Music Webmaster Len Mullenger


Bernard HERRMANN The Trouble With Harry Joel McNeely conducting the Royal Scottish National Orchestra VARÈSE SARABANDE VSD-5971 [43:07]  


Crotchet (UK)

The Trouble With Harry was of course that he was dead but he was not allowed to lied down - or at least to lie down in the same place for very long, for this Hitchcock black comedy was all about a collection of mostly delightfully bumbling people who for various reasons needed to hide and bury the same body - Harry!

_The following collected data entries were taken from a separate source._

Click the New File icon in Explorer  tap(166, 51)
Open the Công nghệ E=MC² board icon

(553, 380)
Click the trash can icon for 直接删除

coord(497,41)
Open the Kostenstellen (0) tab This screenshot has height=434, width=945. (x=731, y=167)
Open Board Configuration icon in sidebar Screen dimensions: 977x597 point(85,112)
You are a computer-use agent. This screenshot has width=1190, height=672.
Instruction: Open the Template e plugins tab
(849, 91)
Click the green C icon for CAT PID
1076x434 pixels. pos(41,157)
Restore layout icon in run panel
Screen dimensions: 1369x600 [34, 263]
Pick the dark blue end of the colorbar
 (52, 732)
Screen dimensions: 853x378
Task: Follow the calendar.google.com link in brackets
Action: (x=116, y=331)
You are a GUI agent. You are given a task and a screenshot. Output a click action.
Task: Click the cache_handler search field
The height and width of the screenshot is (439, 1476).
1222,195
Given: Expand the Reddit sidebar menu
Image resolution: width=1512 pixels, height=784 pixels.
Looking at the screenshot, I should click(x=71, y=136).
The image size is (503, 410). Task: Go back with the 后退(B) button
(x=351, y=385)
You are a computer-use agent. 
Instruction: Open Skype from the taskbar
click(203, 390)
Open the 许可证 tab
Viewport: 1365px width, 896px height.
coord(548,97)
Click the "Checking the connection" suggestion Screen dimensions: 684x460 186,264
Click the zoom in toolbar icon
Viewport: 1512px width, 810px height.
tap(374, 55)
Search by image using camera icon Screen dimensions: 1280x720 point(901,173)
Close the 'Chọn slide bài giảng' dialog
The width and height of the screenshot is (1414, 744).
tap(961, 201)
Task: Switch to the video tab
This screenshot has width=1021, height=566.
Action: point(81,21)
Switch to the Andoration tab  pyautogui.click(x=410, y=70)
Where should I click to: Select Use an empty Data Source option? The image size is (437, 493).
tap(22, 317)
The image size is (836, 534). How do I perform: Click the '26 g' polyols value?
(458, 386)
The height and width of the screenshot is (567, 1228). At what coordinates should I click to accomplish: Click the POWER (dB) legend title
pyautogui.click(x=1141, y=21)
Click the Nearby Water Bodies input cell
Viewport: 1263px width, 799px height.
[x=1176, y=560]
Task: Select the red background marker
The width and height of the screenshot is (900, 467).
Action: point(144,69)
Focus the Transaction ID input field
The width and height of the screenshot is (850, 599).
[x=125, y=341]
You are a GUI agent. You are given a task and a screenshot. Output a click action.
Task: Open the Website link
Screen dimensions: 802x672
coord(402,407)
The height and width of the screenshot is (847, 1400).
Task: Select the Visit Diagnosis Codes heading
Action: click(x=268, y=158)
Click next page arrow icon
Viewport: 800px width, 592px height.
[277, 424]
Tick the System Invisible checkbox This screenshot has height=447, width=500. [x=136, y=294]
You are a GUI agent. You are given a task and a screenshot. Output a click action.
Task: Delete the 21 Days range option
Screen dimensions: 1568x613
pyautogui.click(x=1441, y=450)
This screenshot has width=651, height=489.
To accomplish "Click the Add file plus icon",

The film has been the least understood and the least admired of Hitchcock's films from his Hollywood period of the 1950s. (It was made in 1955 the same year as Hitchcock's To Catch A Thief and before his masterpieces Vertigo (1958) and Psycho (1960). Part of the reason might have been that there was no real murder and the cast list was composed of character actors: the delightful, cherubic Edmund Gwenn partnered with the equally charmingly madcap Mildred Natwick as, respectively, the elderly sea Captain and the older woman he fancies, with the younger couple played by John Forsythe and the delectable Shirly MacLaine who was making her film debut. It was also the beginning of the partnership between Hitch and Bernard Herrmann. Herrmann was always fond of this score. It certainly received his greatest attention when he was preparing the first commercial recording (for Decca/London in 1968), more so than the music for the other Hitchcock film scores that were also included on that album (which is highly recommended and still available - London 443 895-2): i.e. - North by Northwest, Psycho, Marnie and Vertigo. As Christopher Husted says in the booklet notes that go with this new Varèse Sarabande release, "Seeing The Trouble With Harry as an expression of Hitchcock's dry and diabolical humour, he arranged partially reorchestrated music into a short concert piece which he called Portrait of Hitch. It has since been published and enjoys regular performances."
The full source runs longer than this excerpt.